● Your instructions
For this exercise, transcribe the records below without changing a word.

*** Opening Exercise data ***

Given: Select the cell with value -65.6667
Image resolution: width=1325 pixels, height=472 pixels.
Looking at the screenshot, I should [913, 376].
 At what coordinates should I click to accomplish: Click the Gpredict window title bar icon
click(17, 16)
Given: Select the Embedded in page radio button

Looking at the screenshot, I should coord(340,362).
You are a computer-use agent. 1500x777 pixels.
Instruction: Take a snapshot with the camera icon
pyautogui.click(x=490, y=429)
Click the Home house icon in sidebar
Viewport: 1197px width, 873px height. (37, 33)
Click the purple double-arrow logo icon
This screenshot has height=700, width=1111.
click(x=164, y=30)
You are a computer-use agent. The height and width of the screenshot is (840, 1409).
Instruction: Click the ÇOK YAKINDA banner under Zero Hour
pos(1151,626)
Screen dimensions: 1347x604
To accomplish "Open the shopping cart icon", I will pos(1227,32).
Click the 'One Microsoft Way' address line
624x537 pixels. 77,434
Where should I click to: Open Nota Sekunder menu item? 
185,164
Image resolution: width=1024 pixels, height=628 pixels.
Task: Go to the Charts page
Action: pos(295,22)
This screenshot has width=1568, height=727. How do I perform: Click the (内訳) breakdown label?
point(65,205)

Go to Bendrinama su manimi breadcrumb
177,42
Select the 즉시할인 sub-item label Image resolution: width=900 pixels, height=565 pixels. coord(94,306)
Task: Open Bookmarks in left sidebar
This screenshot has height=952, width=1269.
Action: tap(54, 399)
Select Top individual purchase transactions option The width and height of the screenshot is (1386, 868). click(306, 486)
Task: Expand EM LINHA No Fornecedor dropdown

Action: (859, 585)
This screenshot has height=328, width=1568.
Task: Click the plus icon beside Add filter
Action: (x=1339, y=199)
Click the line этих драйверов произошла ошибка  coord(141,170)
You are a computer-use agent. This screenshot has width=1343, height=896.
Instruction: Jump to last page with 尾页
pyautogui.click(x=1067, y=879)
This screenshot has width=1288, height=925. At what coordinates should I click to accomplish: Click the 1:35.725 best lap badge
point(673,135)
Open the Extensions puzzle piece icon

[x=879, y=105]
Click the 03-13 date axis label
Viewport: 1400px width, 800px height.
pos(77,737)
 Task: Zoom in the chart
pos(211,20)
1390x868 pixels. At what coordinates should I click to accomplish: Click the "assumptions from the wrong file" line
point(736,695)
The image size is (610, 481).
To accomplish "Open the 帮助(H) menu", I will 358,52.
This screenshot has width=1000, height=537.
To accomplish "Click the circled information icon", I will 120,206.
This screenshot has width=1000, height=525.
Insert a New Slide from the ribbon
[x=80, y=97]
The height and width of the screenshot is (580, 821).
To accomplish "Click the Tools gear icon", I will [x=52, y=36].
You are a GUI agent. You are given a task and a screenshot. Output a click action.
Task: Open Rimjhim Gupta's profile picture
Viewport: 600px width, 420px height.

*** Closing Exercise data ***

● Result for this task
Given: Select the cell with value -65.6667
Image resolution: width=1325 pixels, height=472 pixels.
Looking at the screenshot, I should [913, 376].
 At what coordinates should I click to accomplish: Click the Gpredict window title bar icon
click(17, 16)
Given: Select the Embedded in page radio button

Looking at the screenshot, I should coord(340,362).
You are a computer-use agent. 1500x777 pixels.
Instruction: Take a snapshot with the camera icon
pyautogui.click(x=490, y=429)
Click the Home house icon in sidebar
Viewport: 1197px width, 873px height. (37, 33)
Click the purple double-arrow logo icon
This screenshot has height=700, width=1111.
click(x=164, y=30)
You are a computer-use agent. The height and width of the screenshot is (840, 1409).
Instruction: Click the ÇOK YAKINDA banner under Zero Hour
pos(1151,626)
Screen dimensions: 1347x604
To accomplish "Open the shopping cart icon", I will pos(1227,32).
Click the 'One Microsoft Way' address line
624x537 pixels. 77,434
Where should I click to: Open Nota Sekunder menu item? 
185,164
Image resolution: width=1024 pixels, height=628 pixels.
Task: Go to the Charts page
Action: pos(295,22)
This screenshot has width=1568, height=727. How do I perform: Click the (内訳) breakdown label?
point(65,205)

Go to Bendrinama su manimi breadcrumb
177,42
Select the 즉시할인 sub-item label Image resolution: width=900 pixels, height=565 pixels. coord(94,306)
Task: Open Bookmarks in left sidebar
This screenshot has height=952, width=1269.
Action: tap(54, 399)
Select Top individual purchase transactions option The width and height of the screenshot is (1386, 868). click(306, 486)
Task: Expand EM LINHA No Fornecedor dropdown

Action: (859, 585)
This screenshot has height=328, width=1568.
Task: Click the plus icon beside Add filter
Action: (x=1339, y=199)
Click the line этих драйверов произошла ошибка  coord(141,170)
You are a computer-use agent. This screenshot has width=1343, height=896.
Instruction: Jump to last page with 尾页
pyautogui.click(x=1067, y=879)
This screenshot has width=1288, height=925. At what coordinates should I click to accomplish: Click the 1:35.725 best lap badge
point(673,135)
Open the Extensions puzzle piece icon

[x=879, y=105]
Click the 03-13 date axis label
Viewport: 1400px width, 800px height.
pos(77,737)
 Task: Zoom in the chart
pos(211,20)
1390x868 pixels. At what coordinates should I click to accomplish: Click the "assumptions from the wrong file" line
point(736,695)
The image size is (610, 481).
To accomplish "Open the 帮助(H) menu", I will 358,52.
This screenshot has width=1000, height=537.
To accomplish "Click the circled information icon", I will 120,206.
This screenshot has width=1000, height=525.
Insert a New Slide from the ribbon
[x=80, y=97]
The height and width of the screenshot is (580, 821).
To accomplish "Click the Tools gear icon", I will [x=52, y=36].
You are a GUI agent. You are given a task and a screenshot. Output a click action.
Task: Open Rimjhim Gupta's profile picture
Viewport: 600px width, 420px height.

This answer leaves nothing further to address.